A tensão estabelecida na economia mundial pelas seguidas altas na cotação do petróleo não irá arrefecer antes do final do ano, quando estará eleito o novo presidente dos Estados Unidos da América (EUA). Dentro deste cenário pouco animador, a boa notícia é que o Brasil já não está tão vulnerável às oscilações de preço como antes. Para o especialista Jean-Paul Prates, a atual crise do petróleo tem uma só origem: a intervenção militar no Iraque. Para ele, os demais fatores são eventuais. O analista Paulo Rossetti também concorda que o processo de alta continuará por alguns meses, principalmente em virtude dos riscos de atentados terroristas no Iraque e na Arábia Saudita. Outra preocupação é com o aumento da demanda. Um ponto considerado nevrálgico é que, hoje, a economia mundial é muito dependente do petróleo e os grandes países consumidores podem decidir por aumentar os juros básicos para segurar a inflação.

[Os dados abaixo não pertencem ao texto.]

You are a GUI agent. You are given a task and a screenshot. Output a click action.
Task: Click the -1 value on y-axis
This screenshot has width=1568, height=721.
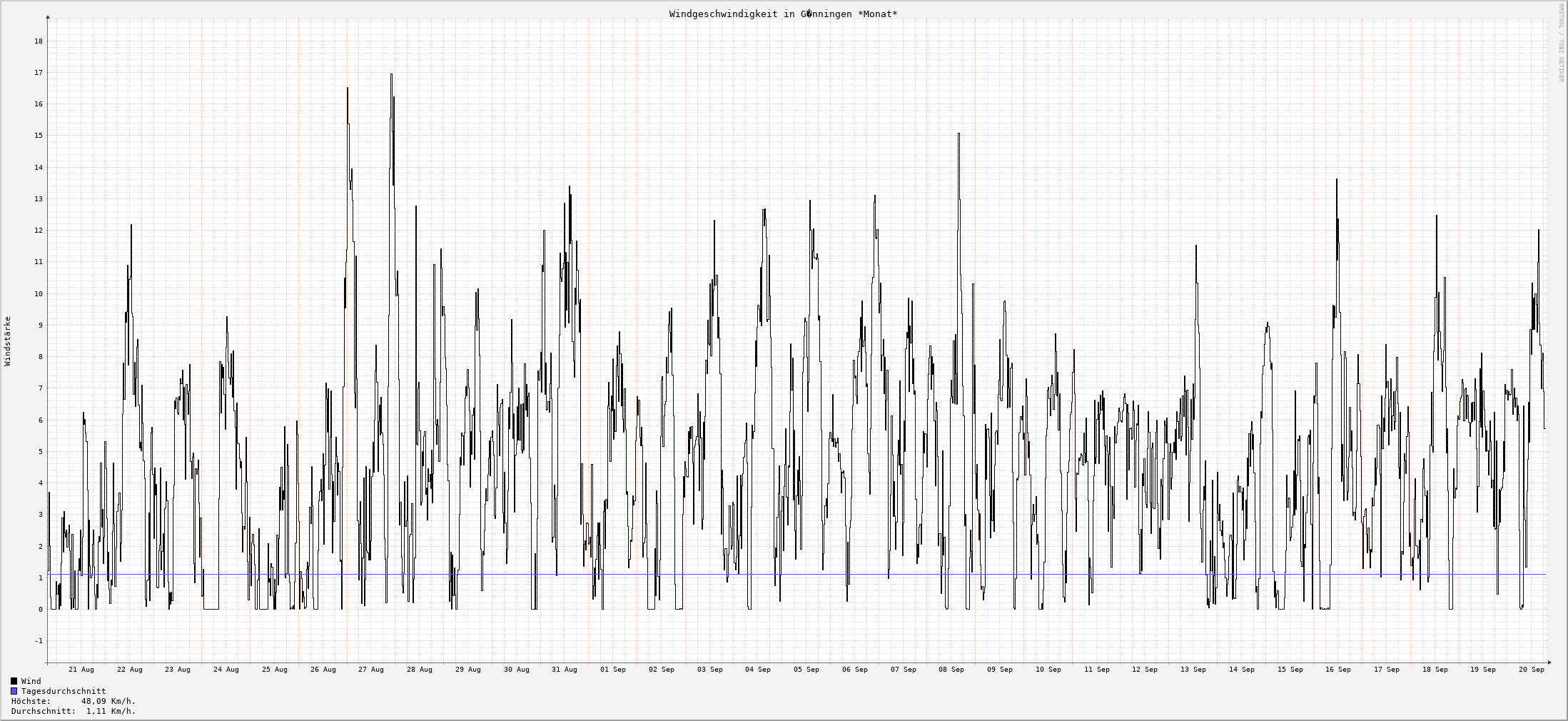(x=39, y=641)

Correio Braziliense, 8/8/2004, p. 10 (com adaptações).
Tendo o texto acima como referência inicial e considerando o cenário da economia globalizada contemporânea, julgue o item que se segue.
EUA, Japão, China e Europa são exemplos de grandes economias muito dependentes do petróleo. Assim, se decidirem pelo aumento de juros para impedir a pressão inflacionária, algo que o texto classifica de ponto nevrálgico, acabam por afetar países emergentes como o Brasil, que poderão assistir à fuga de capitais estrangeiros.